Write and tell him? It was absurd enough--when we were within a few minutes' walk of each other--that Oscar should prefer the cold formality of a letter, to the friendly ease of a personal interview. Why could he not have called, and spoken to me? We should have made it up together far more comfortably in that way--and in half the time. At any rate, I determined to go to Browndown, and be good friends again, viva-voce, with this poor, weak, well-meaning, ill-judging boy. Was it not monstrous to have attached serious meaning to what Oscar had said when he was in a panic of nervous terror! His tone of writing so keenly distressed me that I resented his letter on that very account. It was one of the chilly evenings of an English June. A small fire was burning in the grate. I crumpled up the letter, and threw it, as I supposed, into the fire.

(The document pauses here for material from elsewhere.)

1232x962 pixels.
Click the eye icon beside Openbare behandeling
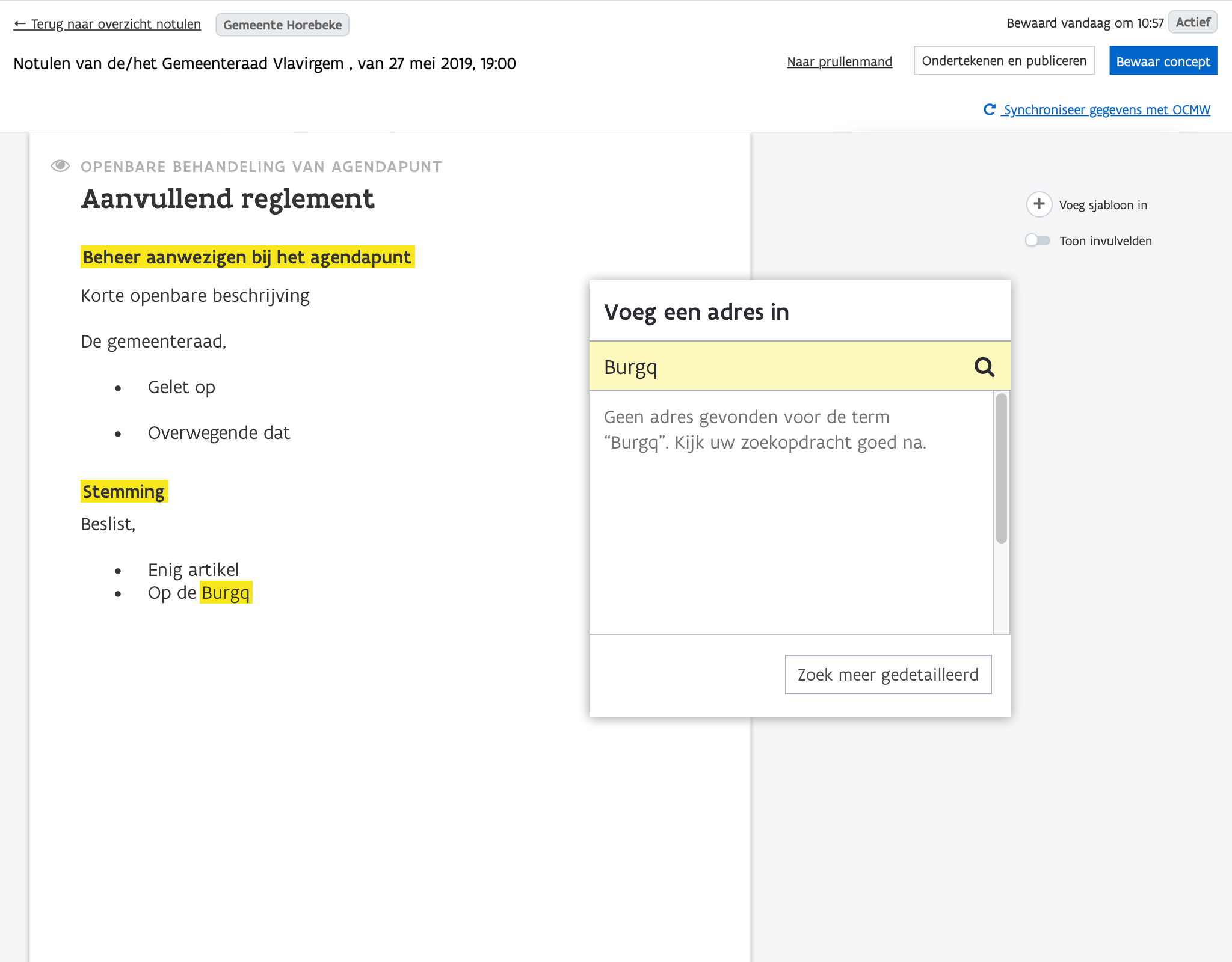[x=60, y=166]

(After-events showed that I only threw it into a corner of the fender instead.) Then, I put on my hat, without stopping to think of Lucilla, or of what she was writing for the post, and ran off to Browndown.
Where do you think I found him? Locked up in his own room! His insane shyness--it was really nothing less--made him shrink from that very personal explanation which (with such a temperament as mine) was the only possible explanation under the circ.u.mstances. I had to threaten him with forcing his door, before I could get him to show himself, and take my hand.
Once face to face with him, I soon set things right. I really believe he had been half mad with his own self-imposed troubles, when he had declared he would give me the lie at the door of Lucilla's room.
It is needless to dwell on what took place between us. I shall only say here that I had serious reason, at a later time--as you will soon see--to regret not having humoured Oscar's request that I should reconcile myself to him by writing, instead of by word of mouth. If I had only placed on record, in pen and ink, what I actually said in the way of making atonement to him, I might have spared some suffering to myself and to others. As it was, the only proof that I had absolved myself in his estimation consisted in his cordially shaking hands with me at the door, when I left him.
"Did you meet Nugent?" he asked, as he walked with me across the enclosure in front of the house.
I had gone to Browndown by a short cut at the back of the garden, instead of going through the village. Having mentioned this, I asked if Nugent had returned to the rectory.
"He went back to see you," said Oscar.
"Why?"
"Only his usual kindness. He takes your views of things. He laughed when he heard I had sent a letter to you, and he ran off (dear fellow!) to see you on my behalf. You must have met him, if you had come here by the village."
On getting back to the rectory, I questioned Zillah. Nugent, in my absence, had run up into the sitting-room; had waited there a few minutes alone, on the chance of my return; had got tired of waiting, and had gone away again. I inquired about Lucilla next. A few minutes after Nugent had gone, she had left her room, and she too had asked for me. Hearing that I was not to be found in the house, she had given Zillah a letter to post--and had then returned to her bed-chamber.
I happened to be standing by the hearth, looking into the dying fire, while the nurse was speaking. Not a vestige of Oscar's letter to me (as I now well remember) was to be seen. In my position, the plain conclusion was that I had really done what I supposed myself to have done--that is to say, thrown the letter into the flames.
Entering Lucilla's room, soon afterwards, to make my apologies for having forgotten to wait and take her letter to the post, I found her, weary enough after the events of the day, getting ready for bed.
"I don't wonder at your being tired of waiting for me," she said.
"Writing is long, long work for me. But this was a letter which I felt bound to write myself, if I could. Can you guess who I am corresponding with? It is done, my dear! I have written to Herr Grosse!"